» INSTRUCTIONS FOR THE TASK:
Can you reproduce the listing below from the line with "You are a GUI" to the line with "pyautogui.click(x=1221, y=45)", both included, with every click coordinate in the answers multiplied by 0.95 and rounded to a whole number (halves rounded up) and all other text left unchanged? Return only those lines and leave out the pictures.

» EXERCISE MATERIAL:

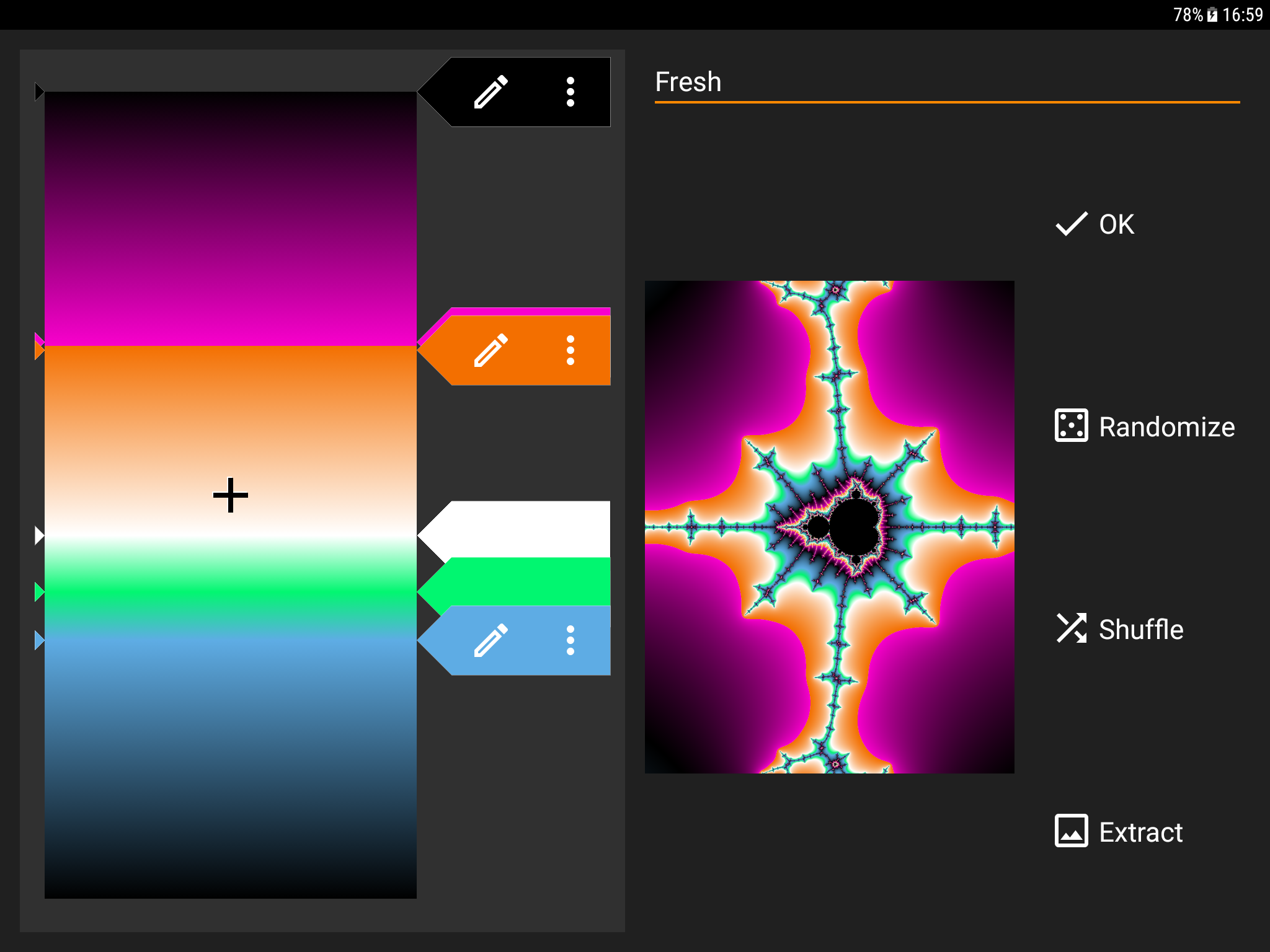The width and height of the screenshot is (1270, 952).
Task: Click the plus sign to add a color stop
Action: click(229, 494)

--

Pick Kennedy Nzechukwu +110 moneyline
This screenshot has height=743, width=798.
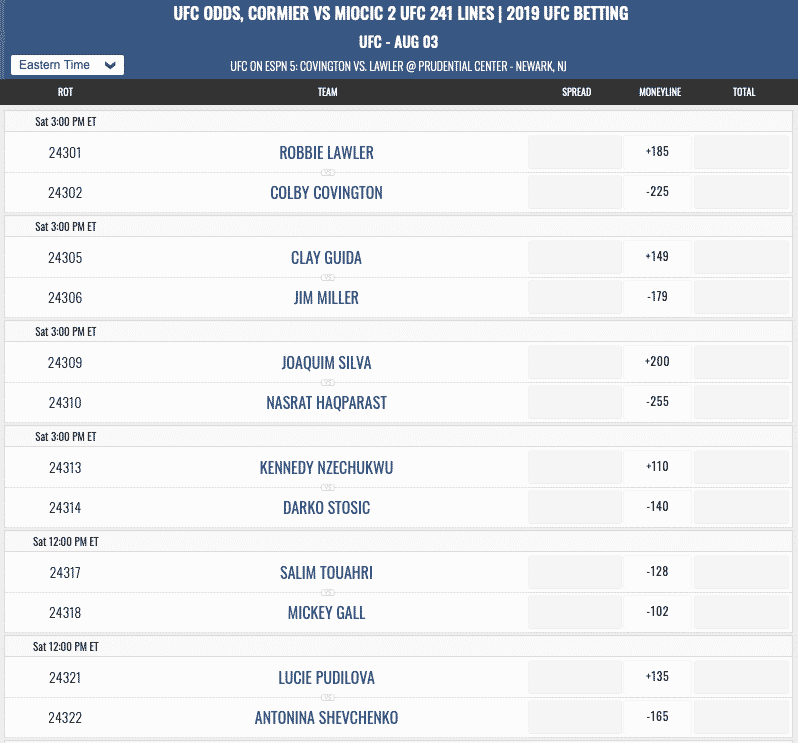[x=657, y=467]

...

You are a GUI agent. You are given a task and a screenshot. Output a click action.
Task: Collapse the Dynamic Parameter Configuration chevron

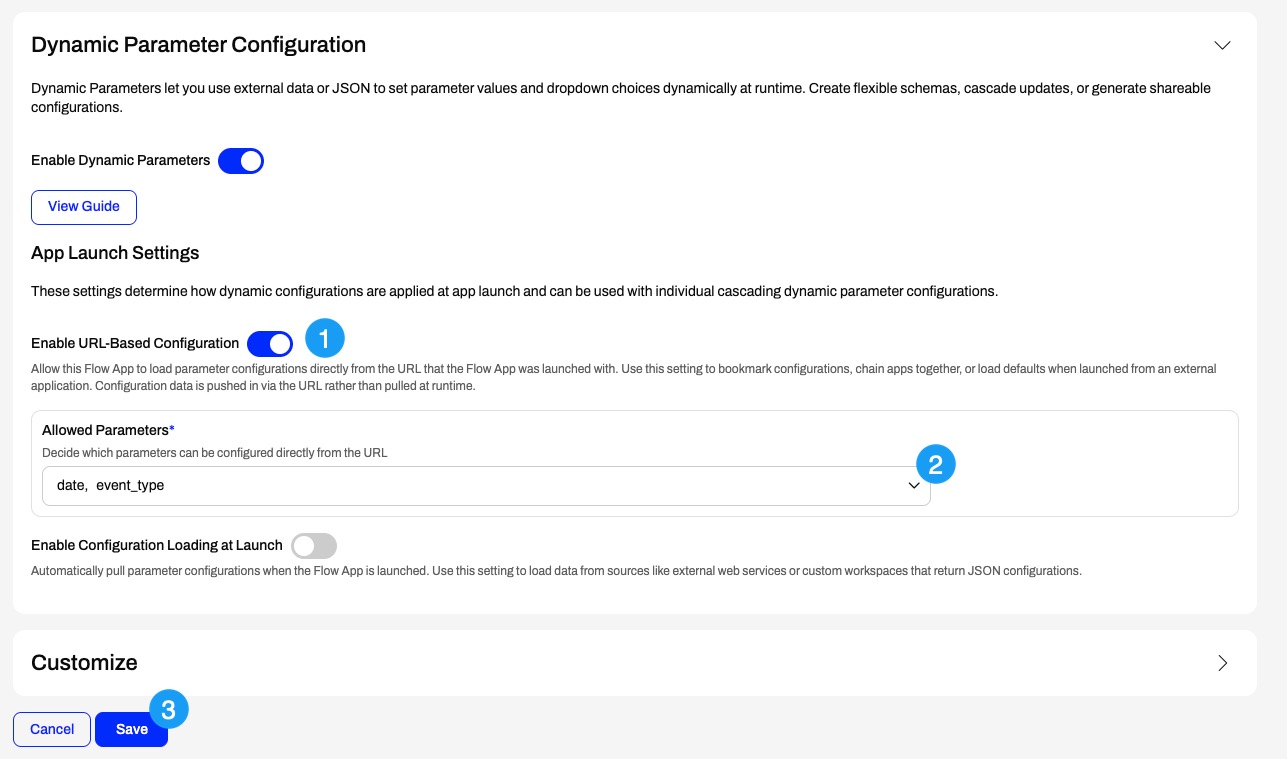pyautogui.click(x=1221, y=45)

» WRITTEN RESPONSE:
You are a GUI agent. You are given a task and a screenshot. Output a click action.
Task: Collapse the Dynamic Parameter Configuration chevron

pyautogui.click(x=1160, y=43)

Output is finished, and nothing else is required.